▶ **TASK TO CARRY OUT**: Please reproduce the lines below, starting with the line that contains "You are a GUI" and continuing through the last line, and leave out the pictures.

▶ **RECORDED DATA**:
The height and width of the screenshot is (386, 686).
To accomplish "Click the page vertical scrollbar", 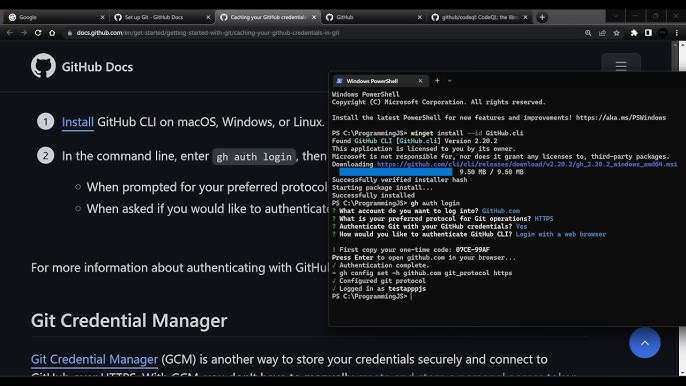I will coord(682,206).
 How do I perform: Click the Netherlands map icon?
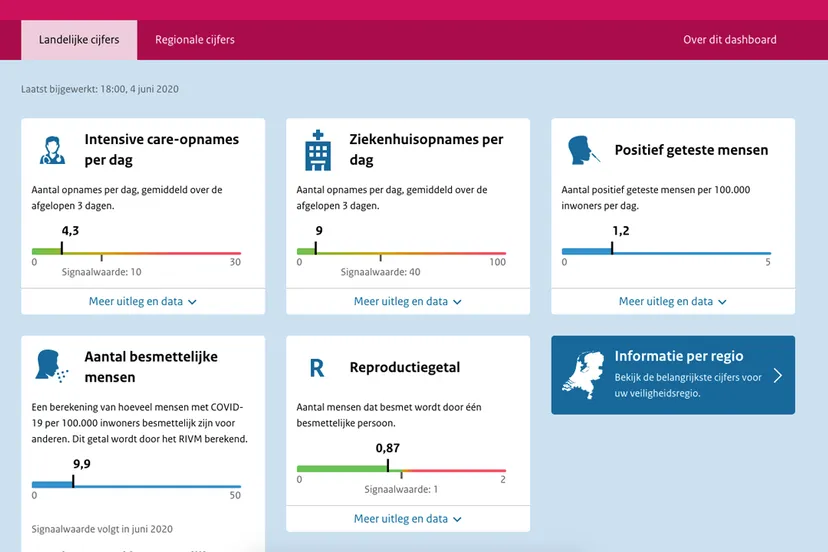point(583,374)
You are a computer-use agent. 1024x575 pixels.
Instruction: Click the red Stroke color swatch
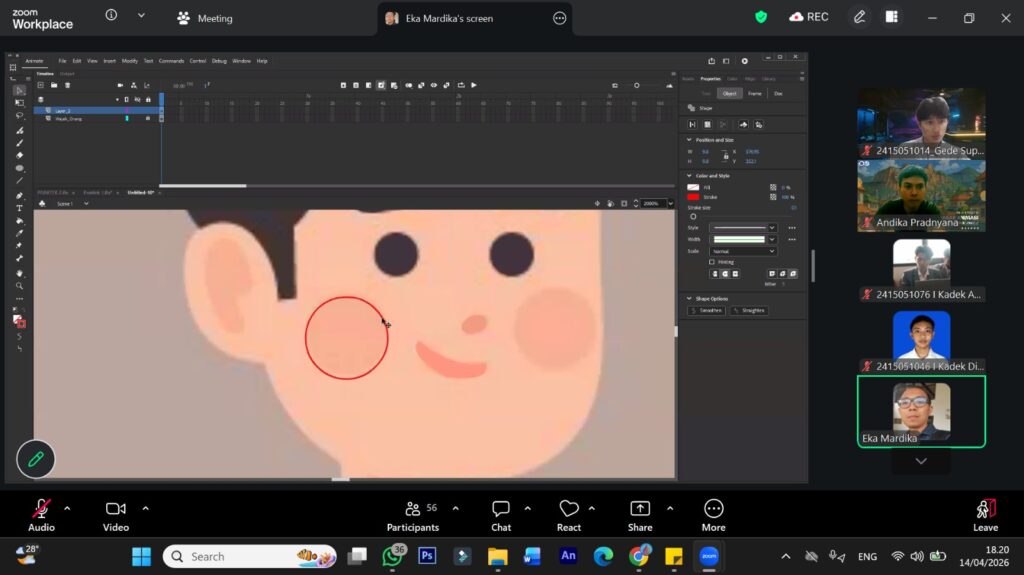pos(693,197)
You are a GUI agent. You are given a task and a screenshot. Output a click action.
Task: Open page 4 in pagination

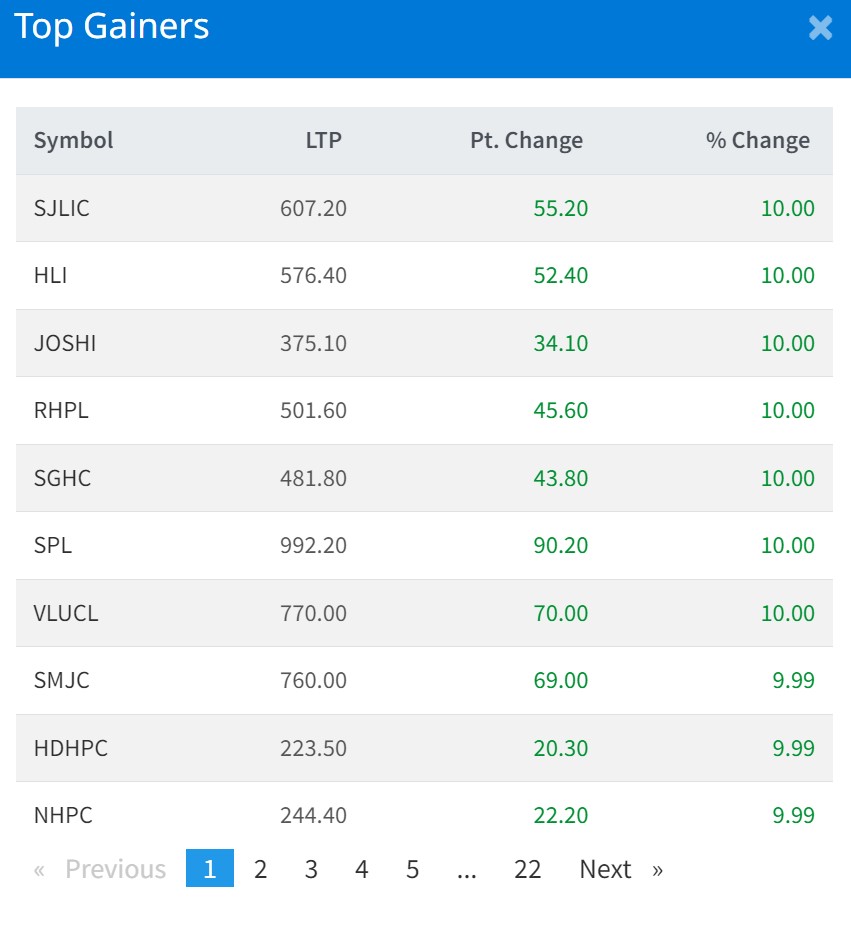pos(362,869)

▶ **SOLUTION FOR THIS EXERCISE**:
You are a GUI agent. You are given a task and a screenshot. Output a click action.
Task: Open page 4 in pagination

pos(362,869)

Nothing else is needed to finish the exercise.